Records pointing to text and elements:
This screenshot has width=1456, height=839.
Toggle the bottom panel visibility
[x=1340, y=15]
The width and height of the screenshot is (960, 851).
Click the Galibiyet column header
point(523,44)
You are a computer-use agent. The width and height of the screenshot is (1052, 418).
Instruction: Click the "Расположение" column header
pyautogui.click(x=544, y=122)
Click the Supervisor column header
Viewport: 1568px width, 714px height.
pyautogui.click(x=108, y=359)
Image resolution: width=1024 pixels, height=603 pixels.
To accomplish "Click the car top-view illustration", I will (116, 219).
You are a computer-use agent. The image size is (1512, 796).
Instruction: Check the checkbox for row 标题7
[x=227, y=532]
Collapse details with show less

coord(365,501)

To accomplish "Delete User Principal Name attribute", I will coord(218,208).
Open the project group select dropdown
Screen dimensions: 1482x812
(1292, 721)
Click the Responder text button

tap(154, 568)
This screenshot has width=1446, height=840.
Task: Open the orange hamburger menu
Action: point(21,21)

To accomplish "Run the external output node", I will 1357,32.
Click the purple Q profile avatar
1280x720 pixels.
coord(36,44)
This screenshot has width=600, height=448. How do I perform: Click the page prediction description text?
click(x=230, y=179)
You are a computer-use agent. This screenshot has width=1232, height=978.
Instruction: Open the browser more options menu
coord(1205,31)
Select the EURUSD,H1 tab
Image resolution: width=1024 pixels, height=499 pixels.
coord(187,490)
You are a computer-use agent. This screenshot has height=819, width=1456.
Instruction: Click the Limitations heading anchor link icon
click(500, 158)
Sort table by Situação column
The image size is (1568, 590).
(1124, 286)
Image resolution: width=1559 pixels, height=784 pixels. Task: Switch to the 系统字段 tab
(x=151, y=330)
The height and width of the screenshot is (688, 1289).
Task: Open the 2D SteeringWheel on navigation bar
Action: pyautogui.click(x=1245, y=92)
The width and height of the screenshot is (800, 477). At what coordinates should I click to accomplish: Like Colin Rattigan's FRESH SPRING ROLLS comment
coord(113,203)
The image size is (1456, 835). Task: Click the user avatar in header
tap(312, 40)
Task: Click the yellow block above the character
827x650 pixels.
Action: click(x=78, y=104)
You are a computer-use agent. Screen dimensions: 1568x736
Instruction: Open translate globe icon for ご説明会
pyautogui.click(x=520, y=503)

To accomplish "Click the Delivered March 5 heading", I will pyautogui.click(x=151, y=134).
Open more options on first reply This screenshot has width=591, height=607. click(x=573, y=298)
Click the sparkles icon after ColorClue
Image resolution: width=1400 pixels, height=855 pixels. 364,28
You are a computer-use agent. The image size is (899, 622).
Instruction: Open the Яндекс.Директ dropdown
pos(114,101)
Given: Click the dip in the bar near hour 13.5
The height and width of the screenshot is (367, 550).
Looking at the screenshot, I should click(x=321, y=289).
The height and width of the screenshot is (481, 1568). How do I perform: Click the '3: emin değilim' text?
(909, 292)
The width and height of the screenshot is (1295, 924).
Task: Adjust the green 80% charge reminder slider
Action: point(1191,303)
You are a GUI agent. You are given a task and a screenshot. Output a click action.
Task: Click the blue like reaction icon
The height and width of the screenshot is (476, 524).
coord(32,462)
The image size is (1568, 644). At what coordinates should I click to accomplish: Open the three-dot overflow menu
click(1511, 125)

Directive:
Quote all of the lines above word for word.

Response below:
This screenshot has width=1456, height=839.
Toggle the bottom panel visibility
[x=1340, y=15]
The width and height of the screenshot is (960, 851).
Click the Galibiyet column header
point(523,44)
You are a computer-use agent. The width and height of the screenshot is (1052, 418).
Instruction: Click the "Расположение" column header
pyautogui.click(x=544, y=122)
Click the Supervisor column header
Viewport: 1568px width, 714px height.
pyautogui.click(x=108, y=359)
Image resolution: width=1024 pixels, height=603 pixels.
To accomplish "Click the car top-view illustration", I will (116, 219).
You are a computer-use agent. The image size is (1512, 796).
Instruction: Check the checkbox for row 标题7
[x=227, y=532]
Collapse details with show less

coord(365,501)

To accomplish "Delete User Principal Name attribute", I will coord(218,208).
Open the project group select dropdown
Screen dimensions: 1482x812
(1292, 721)
Click the Responder text button

tap(154, 568)
This screenshot has width=1446, height=840.
Task: Open the orange hamburger menu
Action: point(21,21)

To accomplish "Run the external output node", I will 1357,32.
Click the purple Q profile avatar
1280x720 pixels.
coord(36,44)
This screenshot has width=600, height=448. How do I perform: Click the page prediction description text?
click(x=230, y=179)
You are a computer-use agent. This screenshot has width=1232, height=978.
Instruction: Open the browser more options menu
coord(1205,31)
Select the EURUSD,H1 tab
Image resolution: width=1024 pixels, height=499 pixels.
coord(187,490)
You are a computer-use agent. This screenshot has height=819, width=1456.
Instruction: Click the Limitations heading anchor link icon
click(500, 158)
Sort table by Situação column
The image size is (1568, 590).
(1124, 286)
Image resolution: width=1559 pixels, height=784 pixels. Task: Switch to the 系统字段 tab
(x=151, y=330)
The height and width of the screenshot is (688, 1289).
Task: Open the 2D SteeringWheel on navigation bar
Action: pyautogui.click(x=1245, y=92)
The width and height of the screenshot is (800, 477). At what coordinates should I click to accomplish: Like Colin Rattigan's FRESH SPRING ROLLS comment
coord(113,203)
The image size is (1456, 835). Task: Click the user avatar in header
tap(312, 40)
Task: Click the yellow block above the character
827x650 pixels.
Action: click(x=78, y=104)
You are a computer-use agent. Screen dimensions: 1568x736
Instruction: Open translate globe icon for ご説明会
pyautogui.click(x=520, y=503)

To accomplish "Click the Delivered March 5 heading", I will pyautogui.click(x=151, y=134).
Open more options on first reply This screenshot has width=591, height=607. click(x=573, y=298)
Click the sparkles icon after ColorClue
Image resolution: width=1400 pixels, height=855 pixels. 364,28
You are a computer-use agent. The image size is (899, 622).
Instruction: Open the Яндекс.Директ dropdown
pos(114,101)
Given: Click the dip in the bar near hour 13.5
The height and width of the screenshot is (367, 550).
Looking at the screenshot, I should click(x=321, y=289).
The height and width of the screenshot is (481, 1568). How do I perform: Click the '3: emin değilim' text?
(909, 292)
The width and height of the screenshot is (1295, 924).
Task: Adjust the green 80% charge reminder slider
Action: point(1191,303)
You are a GUI agent. You are given a task and a screenshot. Output a click action.
Task: Click the blue like reaction icon
The height and width of the screenshot is (476, 524).
coord(32,462)
The image size is (1568, 644). At what coordinates should I click to accomplish: Open the three-dot overflow menu
click(1511, 125)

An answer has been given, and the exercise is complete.